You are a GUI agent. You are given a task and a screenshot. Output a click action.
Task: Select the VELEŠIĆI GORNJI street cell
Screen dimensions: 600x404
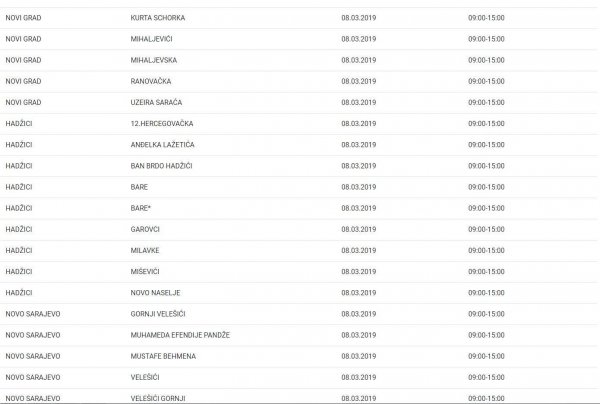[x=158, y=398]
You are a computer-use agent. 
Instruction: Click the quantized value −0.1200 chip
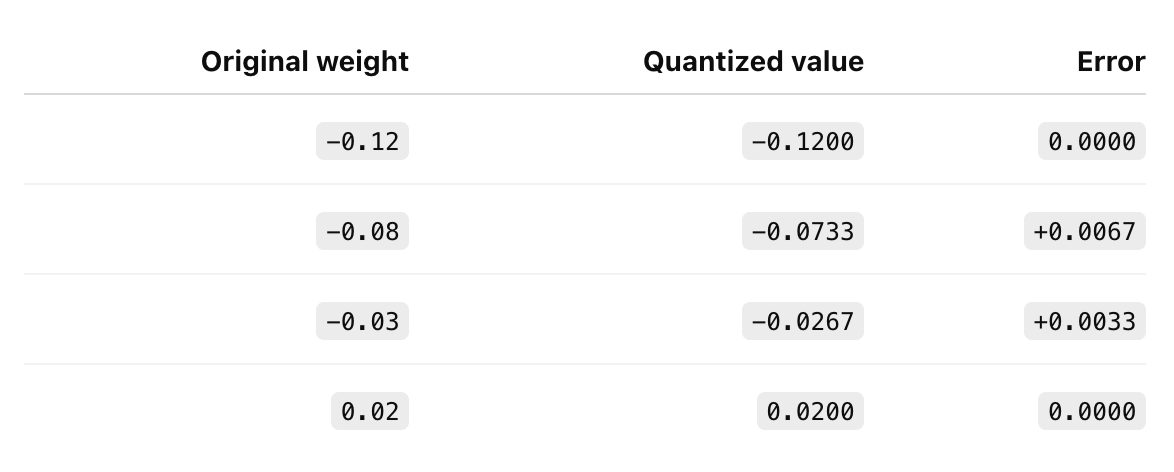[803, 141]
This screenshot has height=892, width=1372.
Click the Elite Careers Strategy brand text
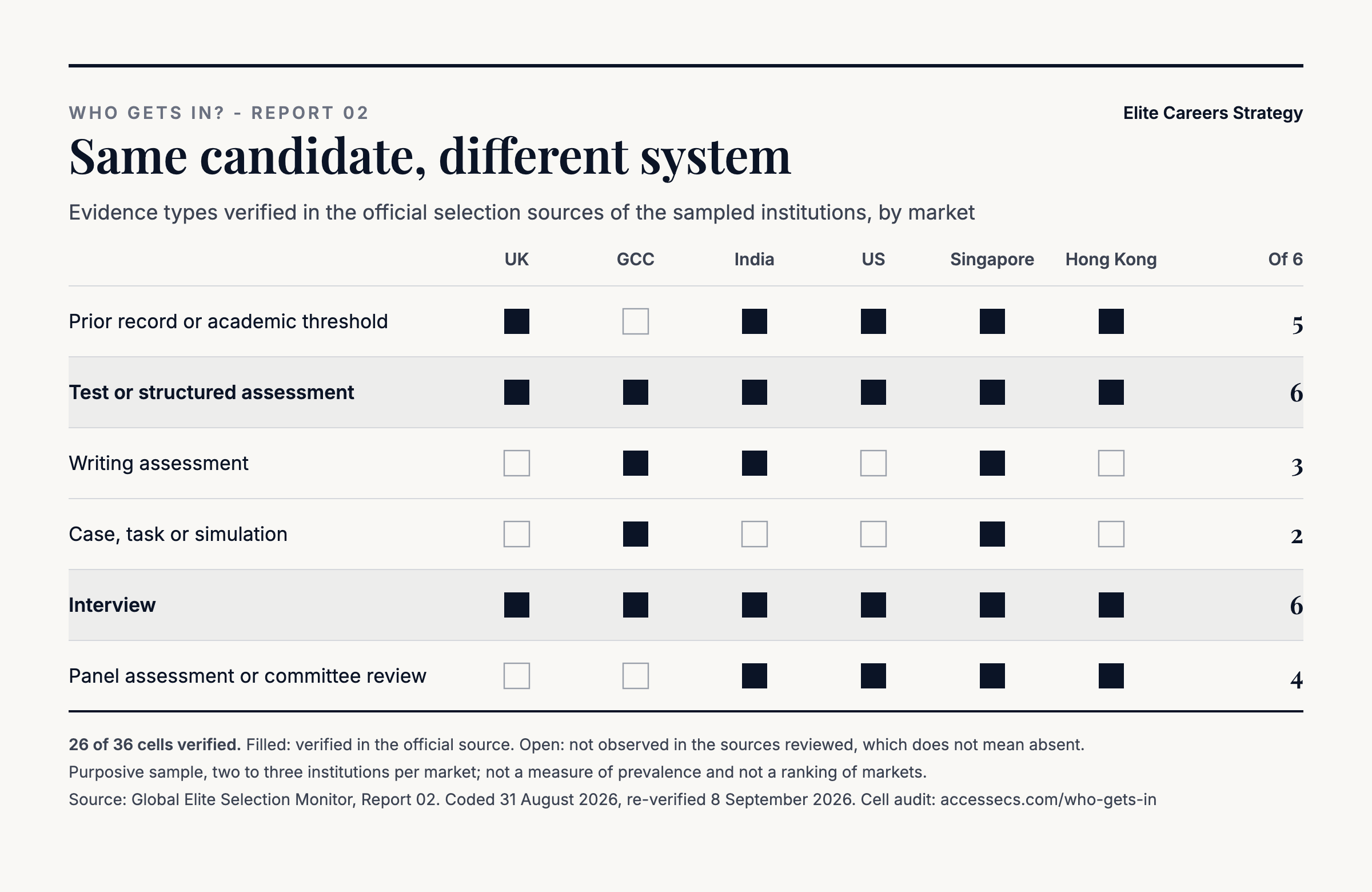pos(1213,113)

☆ ☆ ☆

#### The task
Pictures stay out; reproduce exactly the lines from the one containing "You are a computer-use agent." through the last line of the listing, both included.

#### Task solution
You are a computer-use agent. 
Instruction: Click the quantized value −0.1200 chip
[803, 141]
This screenshot has height=892, width=1372.
Click the Elite Careers Strategy brand text
pos(1213,113)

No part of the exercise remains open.